Each of these individuals is considered the owner of the animal and is subject to liability and penalty provisions if a provincial court judge or a qualified justice of the peace declares the animal dangerous.
If an animal attacks a person or domestic animal while under the temporary care of a veterinarian, a humane society or animal shelter, the temporary caregiver is exempt from liability as an owner unless there was negligence.
Cities may pass a bylaw respecting dangerous animals. Peace officers or designated officers have the ability to take limited action to deal with dangerous animals found on premises other than private dwellings.
Northern municipalities have specific authority to declare any animal or class or classes of animal to be dangerous. Legislative provisions within The Northern Municipalities Act, 2010 respecting dangerous dogs may meet local needs. (View sample northern bylaw for Dangerous Dogs.)
In southern municipalities, excluding cities, control of dangerous animals is addressed within The Municipalities Act. Municipalities may pass bylaws to supplement legislated provisions.

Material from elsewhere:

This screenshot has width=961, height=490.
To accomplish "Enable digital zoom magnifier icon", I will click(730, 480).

The following situations are offences under the legislation and may result in a fine and/or imprisonment:
- Owning an animal that attacks, bites, injures or kills a person or domestic animal without provocation;
- Not complying with a court order specifying conditions for keeping a dangerous animal; and
- Owning an animal for purposes of animal fighting or training and encouraging an animal to make unprovoked attacks on people or domestic animal.
Contact your municipal office to report a dangerous animal. Your municipality may have policies to you to report incidents involving animals which are alleged to be dangerous.

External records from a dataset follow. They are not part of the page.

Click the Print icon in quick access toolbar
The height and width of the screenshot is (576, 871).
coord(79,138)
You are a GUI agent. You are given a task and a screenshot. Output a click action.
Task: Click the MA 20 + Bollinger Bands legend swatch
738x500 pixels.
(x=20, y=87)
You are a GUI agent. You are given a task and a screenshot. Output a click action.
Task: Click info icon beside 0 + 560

If your municipality does not have these types of policies, you may want to consider filing a report with law enforcement officials or consulting with a solicitor.
Complaints about alleged dangerous animals must be heard by a provincial court judge or a qualified justice of the peace.
Once a complaint has been made, the animal owner is served notice of a hearing. If the owner does not appear at the hearing, the court may proceed without the owner.
A person found guilty of any of the above offences may face:
- a fine of up to $10,000;
- imprisonment for up to six months; and
- an order for destruction of the animal.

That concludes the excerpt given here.